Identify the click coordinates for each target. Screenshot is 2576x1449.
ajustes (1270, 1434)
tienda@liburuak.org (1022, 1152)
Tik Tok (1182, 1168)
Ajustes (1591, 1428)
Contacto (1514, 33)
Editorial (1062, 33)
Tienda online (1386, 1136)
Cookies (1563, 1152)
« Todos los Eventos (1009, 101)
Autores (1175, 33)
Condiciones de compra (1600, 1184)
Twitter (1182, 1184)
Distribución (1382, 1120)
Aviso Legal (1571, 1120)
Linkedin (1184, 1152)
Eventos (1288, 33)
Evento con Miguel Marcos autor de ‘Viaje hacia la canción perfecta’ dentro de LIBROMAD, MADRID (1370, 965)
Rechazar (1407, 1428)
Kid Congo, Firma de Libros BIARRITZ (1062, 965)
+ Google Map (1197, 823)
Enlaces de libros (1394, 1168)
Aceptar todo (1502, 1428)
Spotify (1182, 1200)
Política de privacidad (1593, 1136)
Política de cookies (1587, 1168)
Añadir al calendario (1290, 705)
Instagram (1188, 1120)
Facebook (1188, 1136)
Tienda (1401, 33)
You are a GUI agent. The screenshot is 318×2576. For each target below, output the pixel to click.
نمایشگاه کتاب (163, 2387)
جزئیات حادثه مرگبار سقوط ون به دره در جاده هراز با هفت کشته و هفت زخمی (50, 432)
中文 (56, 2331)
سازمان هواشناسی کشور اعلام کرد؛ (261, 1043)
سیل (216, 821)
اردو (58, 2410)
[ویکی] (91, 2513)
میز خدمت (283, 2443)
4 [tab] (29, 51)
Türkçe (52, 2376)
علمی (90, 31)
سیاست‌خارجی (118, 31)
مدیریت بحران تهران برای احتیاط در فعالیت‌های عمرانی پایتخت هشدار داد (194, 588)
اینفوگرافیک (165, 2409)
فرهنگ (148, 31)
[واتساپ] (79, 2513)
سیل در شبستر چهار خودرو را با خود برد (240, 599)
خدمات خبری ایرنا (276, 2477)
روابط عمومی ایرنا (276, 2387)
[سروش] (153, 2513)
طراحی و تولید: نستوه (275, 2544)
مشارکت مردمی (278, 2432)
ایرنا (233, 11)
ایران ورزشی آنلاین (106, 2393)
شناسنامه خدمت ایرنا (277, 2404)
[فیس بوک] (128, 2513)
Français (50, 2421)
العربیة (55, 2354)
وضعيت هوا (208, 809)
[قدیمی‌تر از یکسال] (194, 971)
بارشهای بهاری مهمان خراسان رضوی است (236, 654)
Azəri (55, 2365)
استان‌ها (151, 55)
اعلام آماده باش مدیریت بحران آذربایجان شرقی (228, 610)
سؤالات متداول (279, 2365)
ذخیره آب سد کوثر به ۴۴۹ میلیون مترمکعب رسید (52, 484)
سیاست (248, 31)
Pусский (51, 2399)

Exercise directions:
Reproduce each entry precisely, so that nothing differs from the original.

Your response:
Identify the click coordinates for each target. Screenshot is 2576x1449.
ajustes (1270, 1434)
tienda@liburuak.org (1022, 1152)
Tik Tok (1182, 1168)
Ajustes (1591, 1428)
Contacto (1514, 33)
Editorial (1062, 33)
Tienda online (1386, 1136)
Cookies (1563, 1152)
« Todos los Eventos (1009, 101)
Autores (1175, 33)
Condiciones de compra (1600, 1184)
Twitter (1182, 1184)
Distribución (1382, 1120)
Aviso Legal (1571, 1120)
Linkedin (1184, 1152)
Eventos (1288, 33)
Evento con Miguel Marcos autor de ‘Viaje hacia la canción perfecta’ dentro de LIBROMAD, MADRID (1370, 965)
Rechazar (1407, 1428)
Kid Congo, Firma de Libros BIARRITZ (1062, 965)
+ Google Map (1197, 823)
Enlaces de libros (1394, 1168)
Aceptar todo (1502, 1428)
Spotify (1182, 1200)
Política de privacidad (1593, 1136)
Política de cookies (1587, 1168)
Añadir al calendario (1290, 705)
Instagram (1188, 1120)
Facebook (1188, 1136)
Tienda (1401, 33)
You are a GUI agent. The screenshot is 318×2576. For each target below, output the pixel to click.
نمایشگاه کتاب (163, 2387)
جزئیات حادثه مرگبار سقوط ون به دره در جاده هراز با هفت کشته و هفت زخمی (50, 432)
中文 (56, 2331)
سازمان هواشناسی کشور اعلام کرد؛ (261, 1043)
سیل (216, 821)
اردو (58, 2410)
[ویکی] (91, 2513)
میز خدمت (283, 2443)
4 [tab] (29, 51)
Türkçe (52, 2376)
علمی (90, 31)
سیاست‌خارجی (118, 31)
مدیریت بحران تهران برای احتیاط در فعالیت‌های عمرانی پایتخت هشدار داد (194, 588)
اینفوگرافیک (165, 2409)
فرهنگ (148, 31)
[واتساپ] (79, 2513)
سیل در شبستر چهار خودرو را با خود برد (240, 599)
خدمات خبری ایرنا (276, 2477)
روابط عمومی ایرنا (276, 2387)
[سروش] (153, 2513)
طراحی و تولید: نستوه (275, 2544)
مشارکت مردمی (278, 2432)
ایرنا (233, 11)
ایران ورزشی آنلاین (106, 2393)
شناسنامه خدمت ایرنا (277, 2404)
[فیس بوک] (128, 2513)
Français (50, 2421)
العربیة (55, 2354)
وضعيت هوا (208, 809)
[قدیمی‌تر از یکسال] (194, 971)
بارشهای بهاری مهمان خراسان رضوی است (236, 654)
Azəri (55, 2365)
استان‌ها (151, 55)
اعلام آماده باش مدیریت بحران آذربایجان شرقی (228, 610)
سؤالات متداول (279, 2365)
ذخیره آب سد کوثر به ۴۴۹ میلیون مترمکعب رسید (52, 484)
سیاست (248, 31)
Pусский (51, 2399)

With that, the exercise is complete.